From Behind a Mask

When you think about it, a smile is a funny thing. Why would turning up the corners of your mouth and showing your front teeth lift moods and relieve stress? But this flexing of mouth muscles works. Smiling, according to research cited by Ron Gutman in Smile: The Astonishing Powers of a Simple Act, brings more pleasure to the brain than even chocolate.

Smiling, I found on tough teaching days, made me and my students feel better. And since smiles prompt smiles, students smiled back at me, which made us all feel even better. I’ve got to admit that often I forced my smiles. But even fake smiles can trick your brain into thinking you are happy. We’ve long known that the brain controls the body. But we’re also learning how much the body controls the brain. And smiles, even fake ones, release feel-good neurotransmitters that help teachers teach and students learn.

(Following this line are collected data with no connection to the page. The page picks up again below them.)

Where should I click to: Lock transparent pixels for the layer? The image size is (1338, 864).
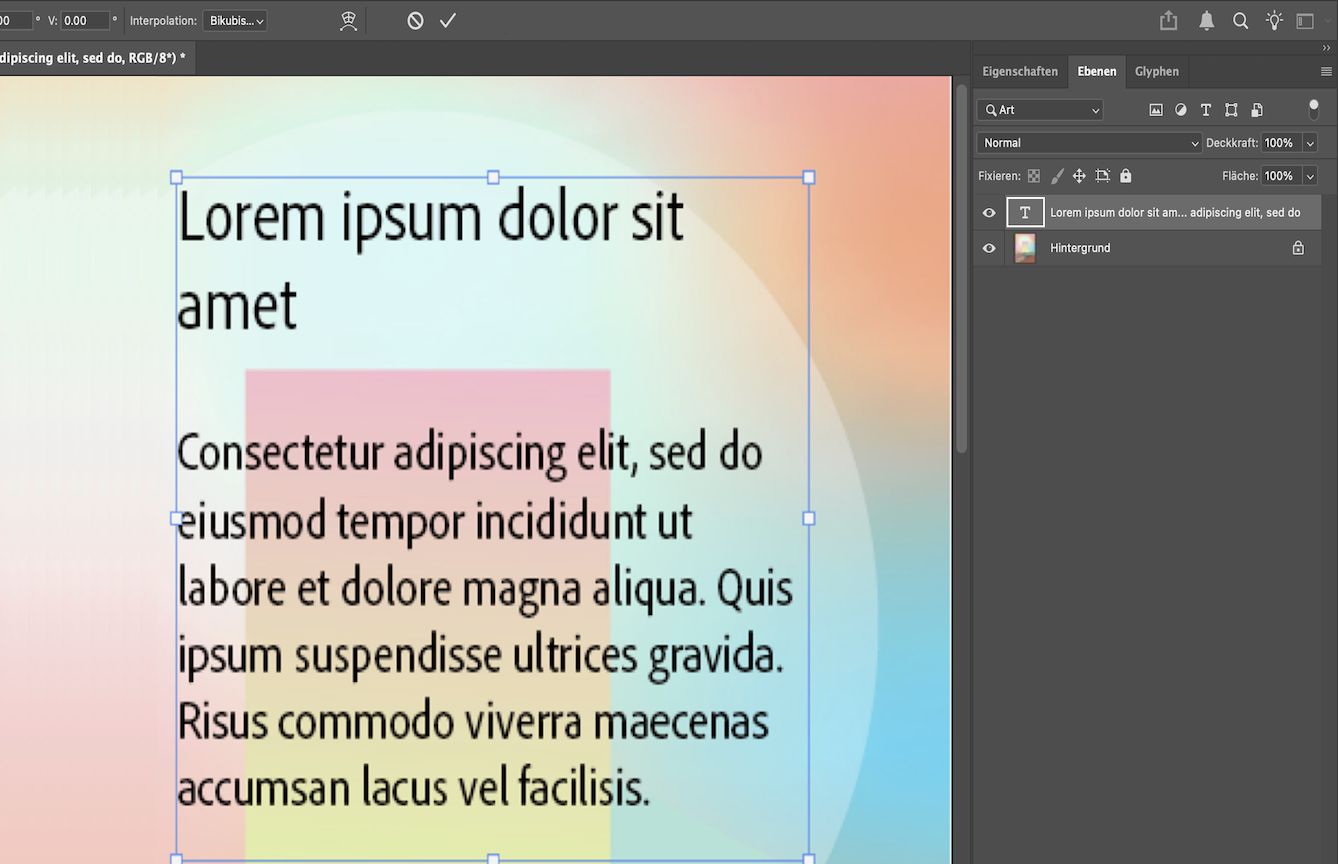tap(1033, 175)
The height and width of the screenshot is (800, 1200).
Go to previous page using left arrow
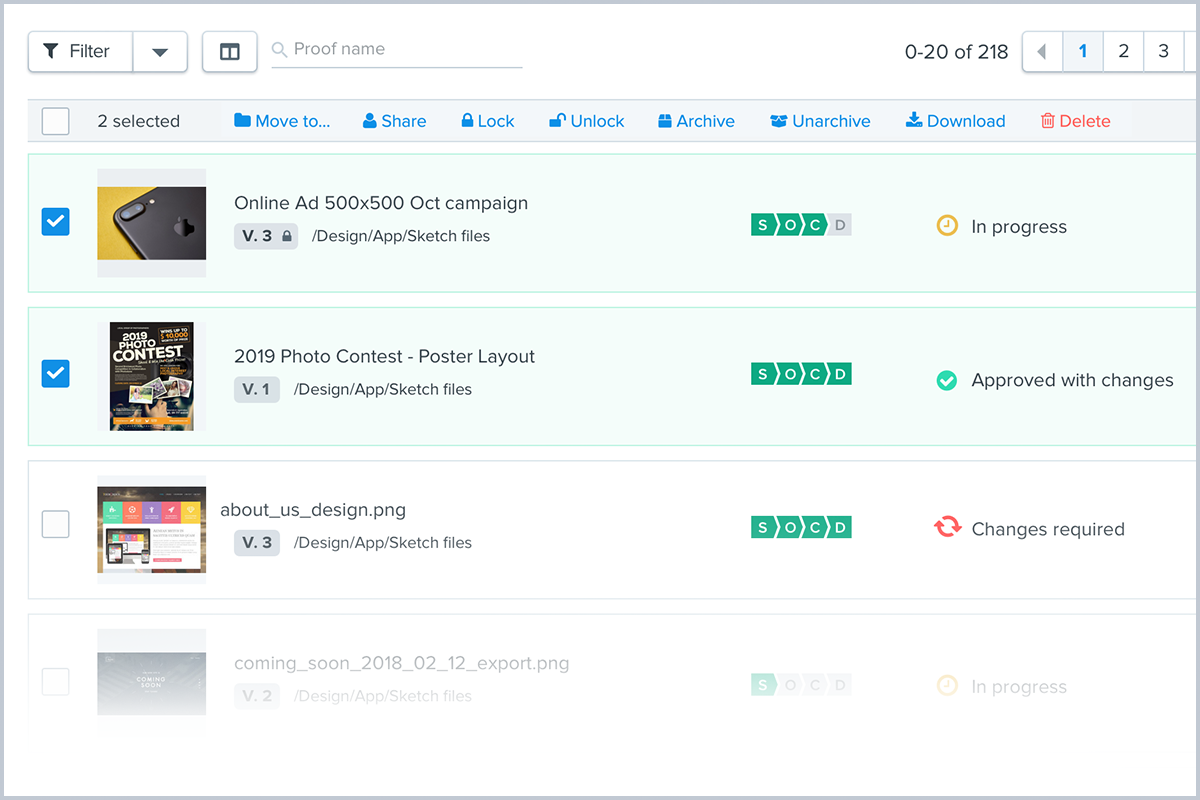pos(1042,52)
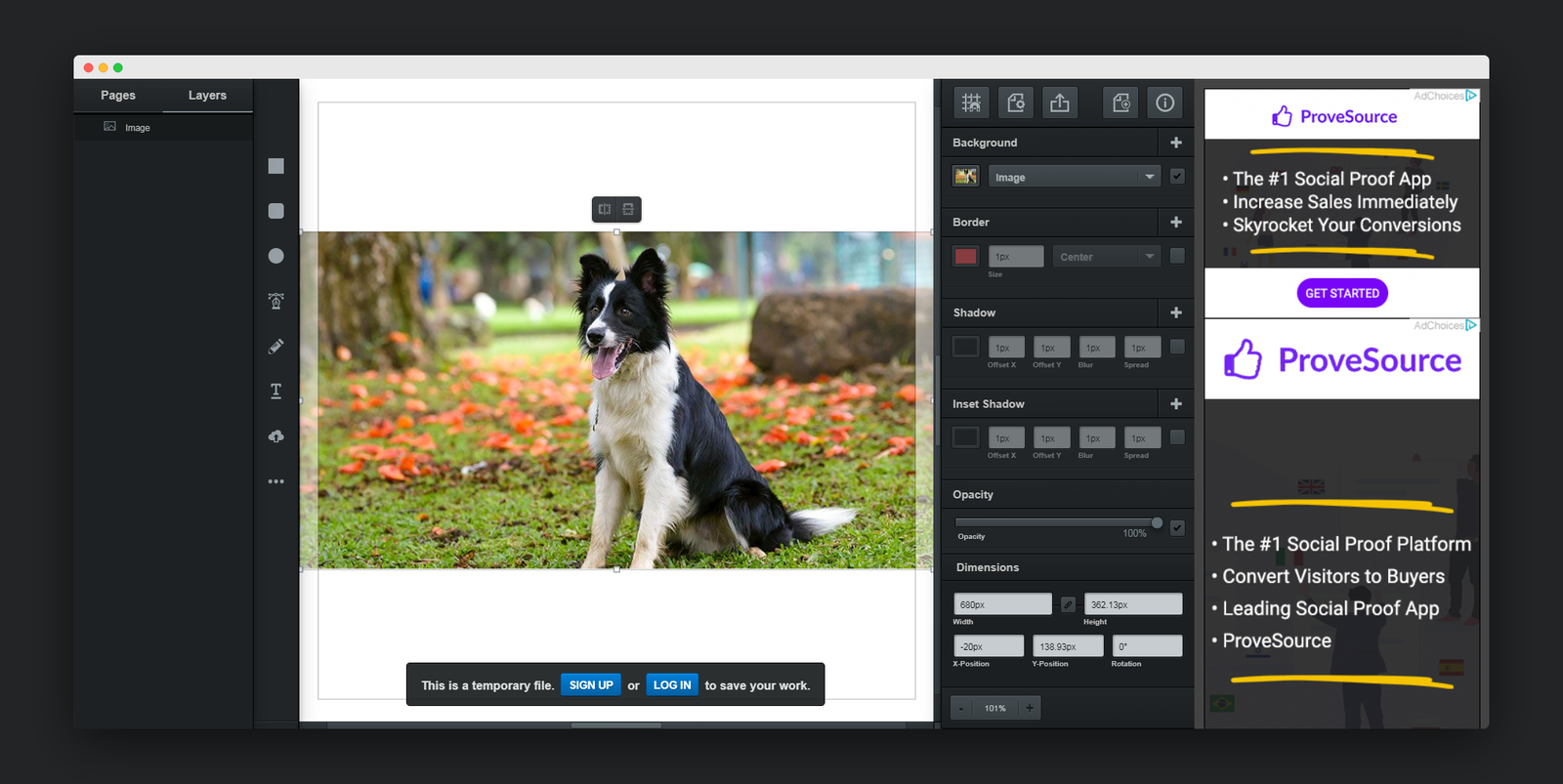
Task: Select the Text tool
Action: (x=276, y=392)
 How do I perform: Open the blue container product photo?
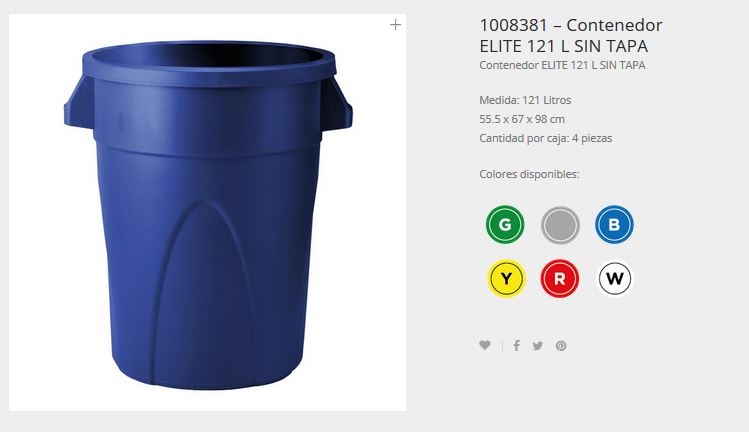click(207, 212)
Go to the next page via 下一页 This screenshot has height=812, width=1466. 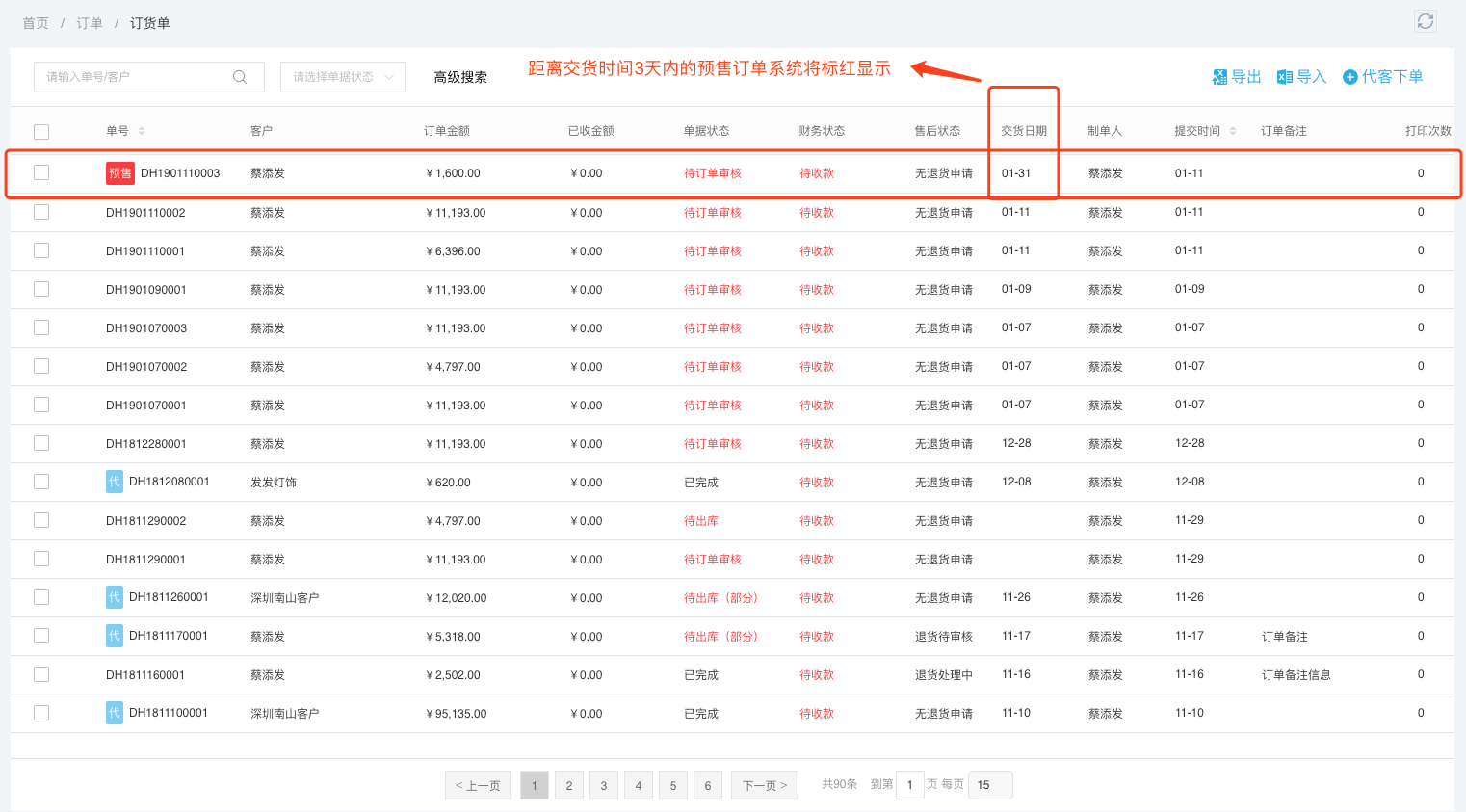tap(764, 785)
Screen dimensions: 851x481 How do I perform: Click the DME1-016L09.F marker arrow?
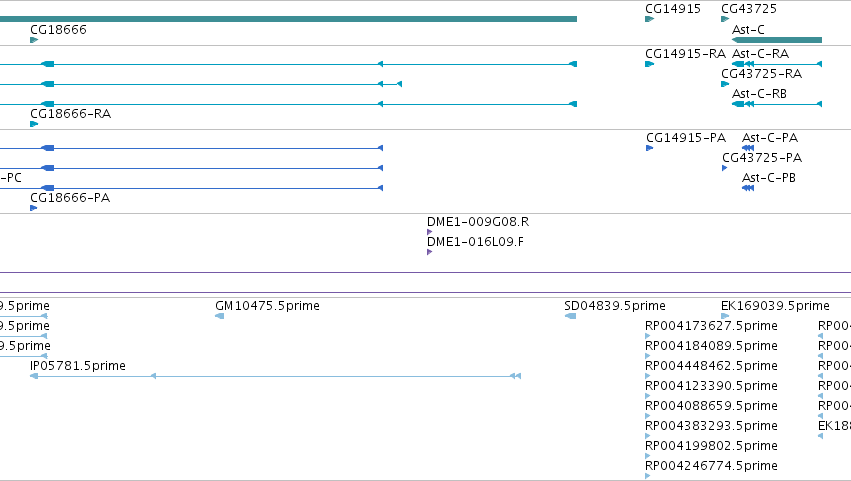pos(429,252)
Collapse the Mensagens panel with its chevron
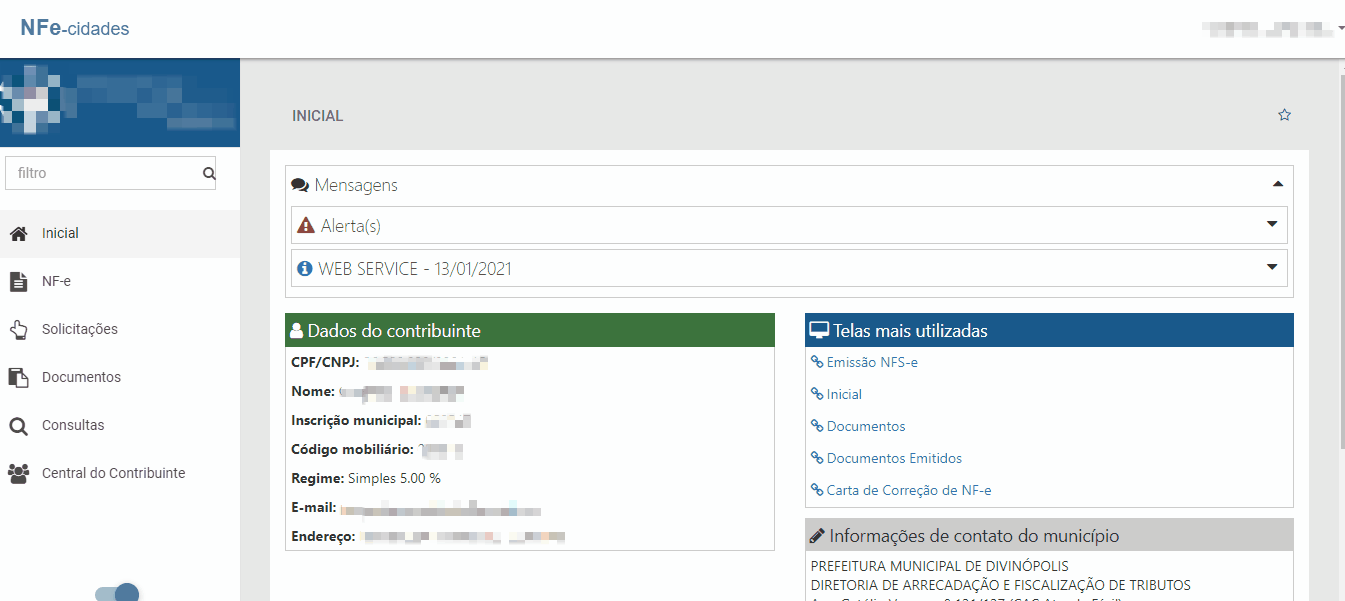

And now mouths are masked.

“How can I start the school year,” a young teacher asked me, “when I can’t even smile?”

The good news is that she can. There’s a smile a mask can’t cover—well, at least not the whole smile. A Duchenne smile does more than lift the corners of the mouth. It rises higher on the face and above the borders of a mask, lifting the check bones and crinkling into crows’ feet around the eyes. And though this is the smile of true enjoyment, it too, scientists have found, can be faked until it is genuine.

Just down the road at the school where I taught before I retired, students are beginning school. And in front of them are masked teachers, my former colleagues. I know these teachers, worried as they are about this school year, don’t feel like smiling. But I know they will. It’s what teachers do—whatever it takes to get brain neurons firing. It will just take a bigger smile this year.